To Wedge Or Not To Wedge, Wedges and operator reconstructability in toy models of AdS/CFT

Abstract: The AdS/CFT correspondence is an explicit realization of the holographic principle relating a theory of gravity in a volume of space to a lower dimensional quantum field theory on its boundary. By exploiting elements of quantum error correction, qubit toy models of this correspondence have been constructed for which the bulk logical operators are representable by operators acting on the boundary. Given a boundary subregion, wedges in the volume space are used to enclose the bulk qubits for which logical operators are reconstructable on that boundary subregion. In this thesis a number of different wedges, such as the causal wedge, greedy entanglement wedge and minimum entanglement wedge, are examined.
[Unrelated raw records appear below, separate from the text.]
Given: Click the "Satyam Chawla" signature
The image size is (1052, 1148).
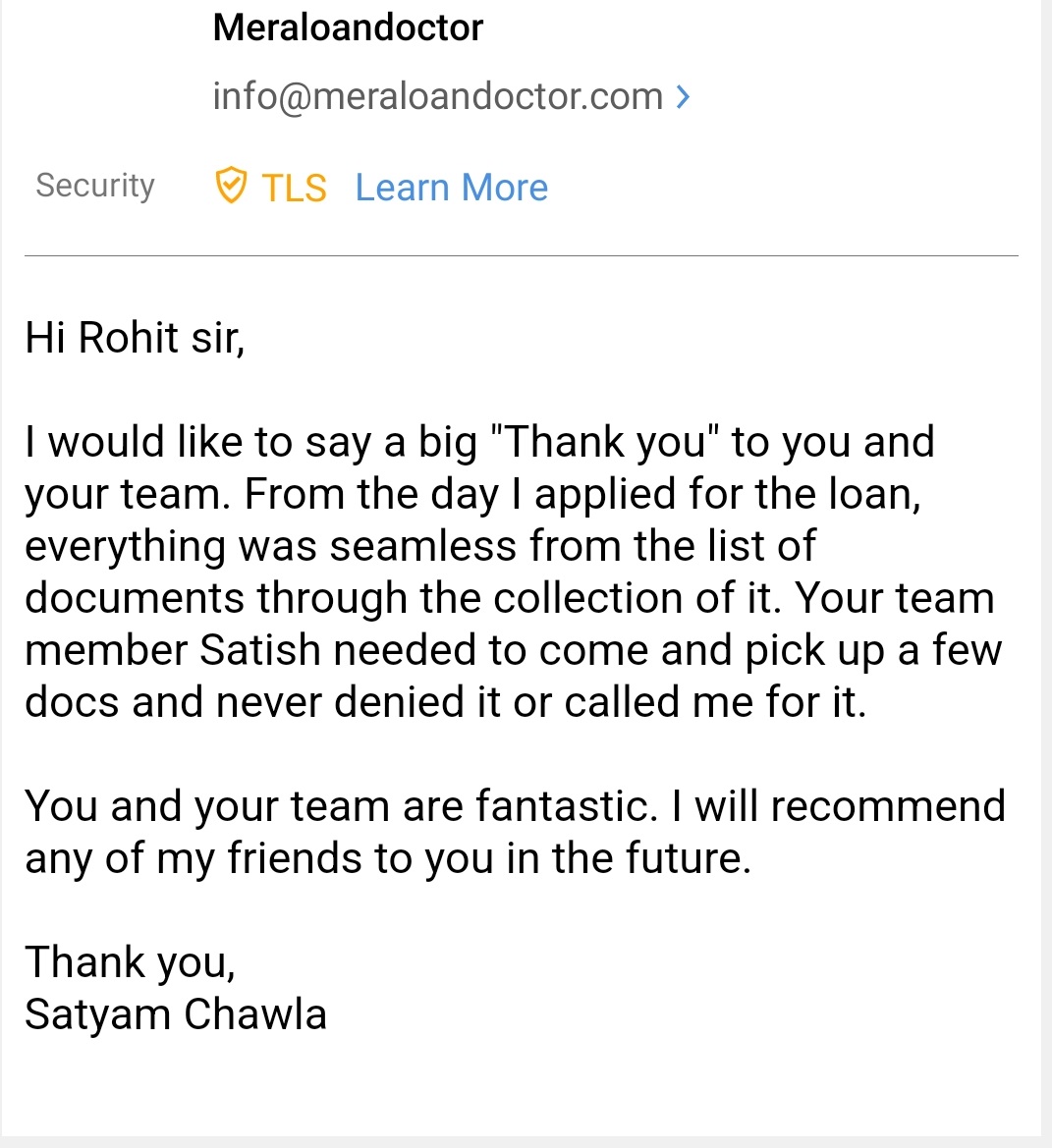Looking at the screenshot, I should coord(176,1014).
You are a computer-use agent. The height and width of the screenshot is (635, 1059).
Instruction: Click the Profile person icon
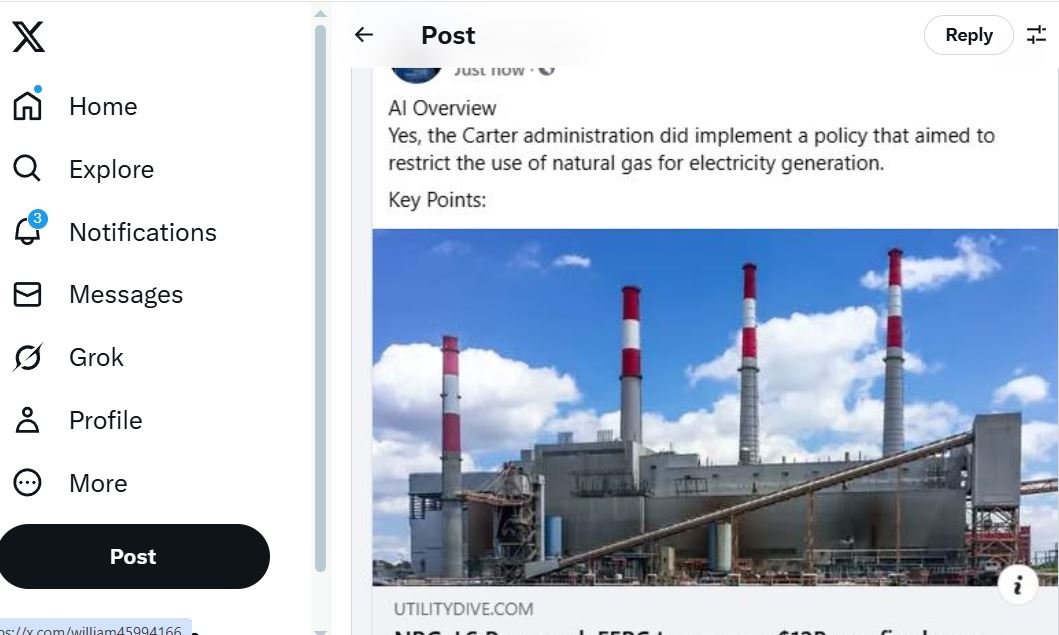point(28,421)
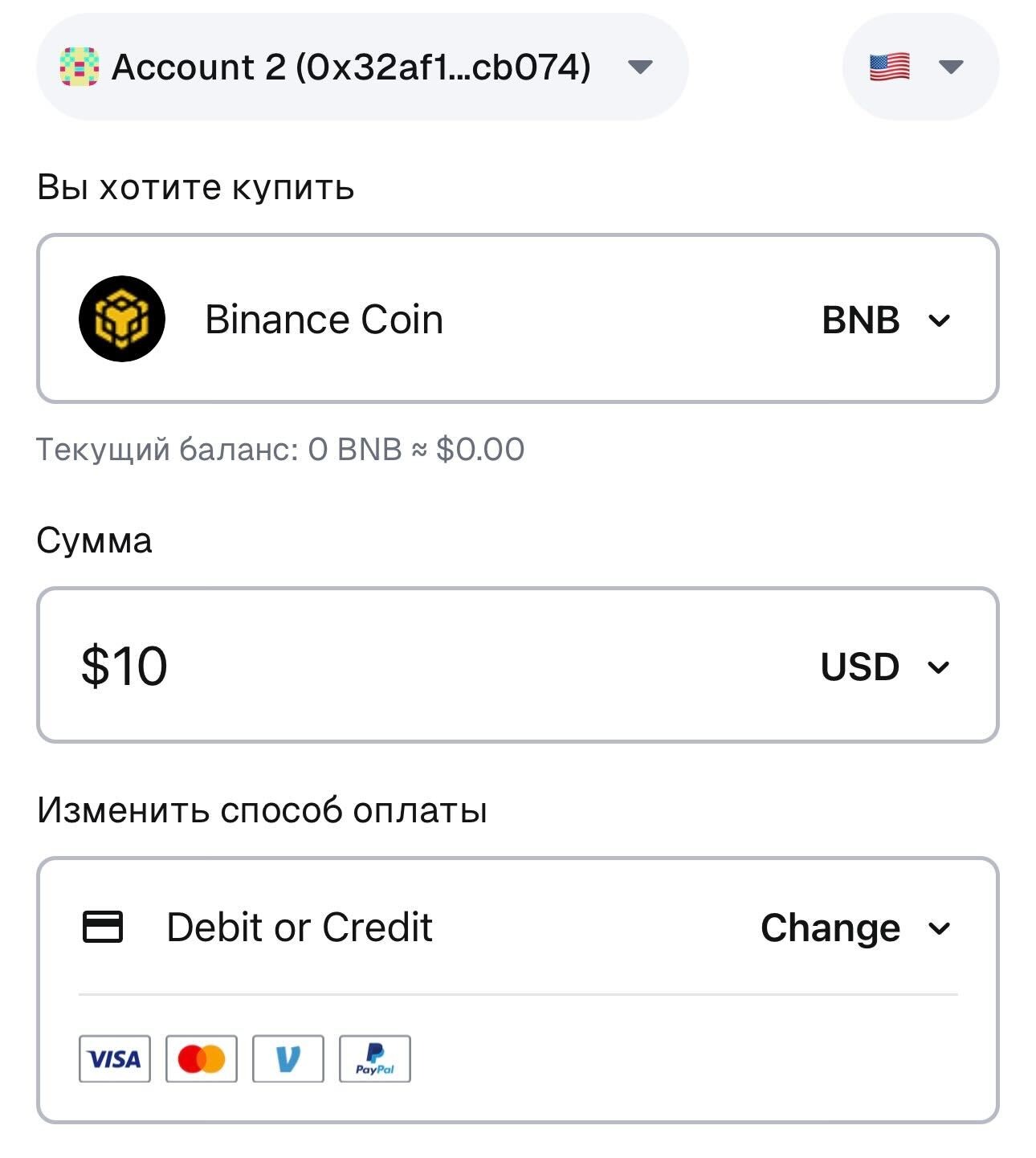This screenshot has width=1036, height=1158.
Task: Open the BNB token dropdown chevron
Action: pos(939,320)
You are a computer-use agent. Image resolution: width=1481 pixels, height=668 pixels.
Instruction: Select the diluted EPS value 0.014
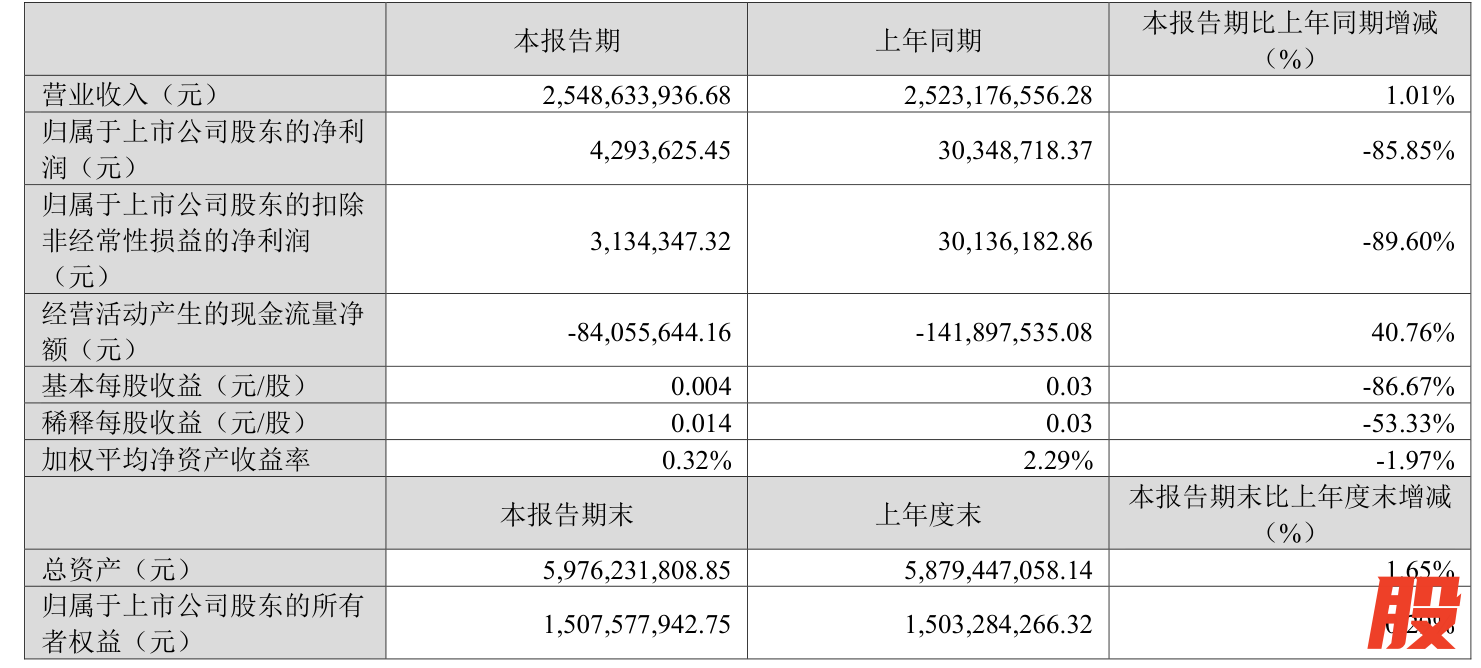pyautogui.click(x=701, y=423)
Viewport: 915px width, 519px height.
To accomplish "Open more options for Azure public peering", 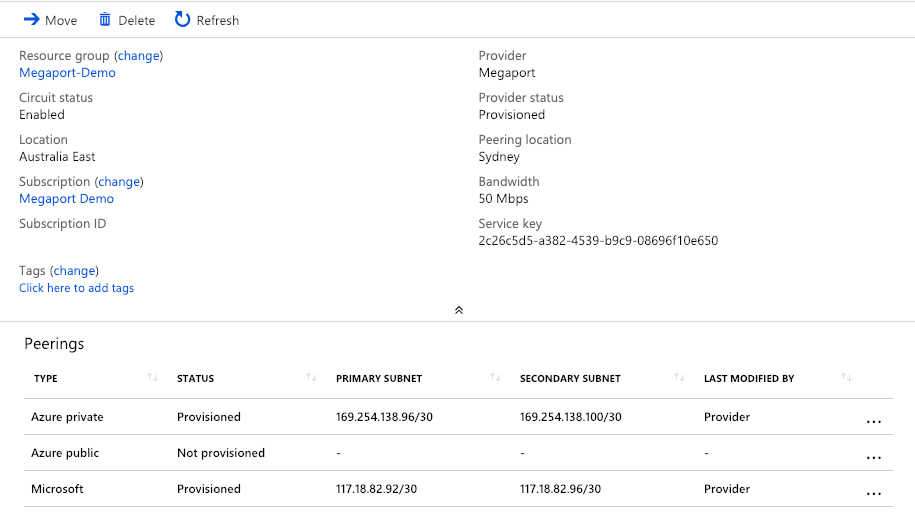I will pos(873,458).
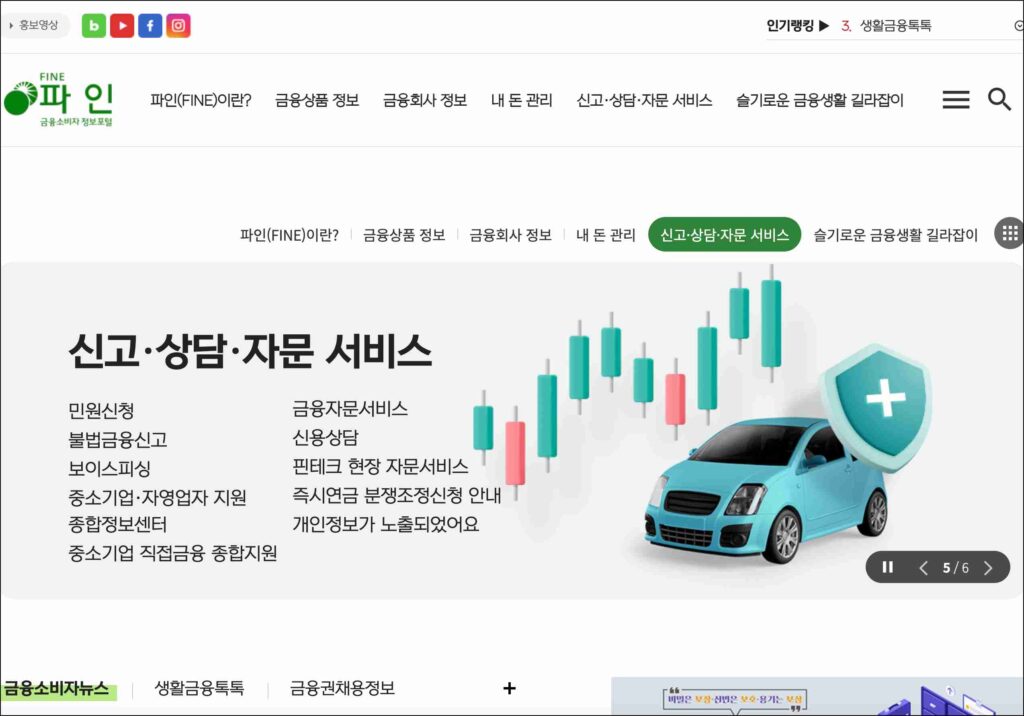
Task: Select 금융상품 정보 in the top menu
Action: point(317,100)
More specifically, Monte-Carlo simulations of boundary erasure are performed with various toy models to study the differences between wedges and the effect on these wedge by the type of the model, non-uniform boundaries and stacking of models. It has been found that the minimum entanglement wedge is the best approximate for the true geometric wedge. This is illustrated by an example toy model for which an operator beyond the greedy entanglement wedge was also reconstructed. In addition, by calculating the entropy of these subregions, the viability of a mutual information wedge is rejected. Only for particular connected boundary subregions was the inclusion of the central tensor by the geometric wedge associated to a rise in mutual information.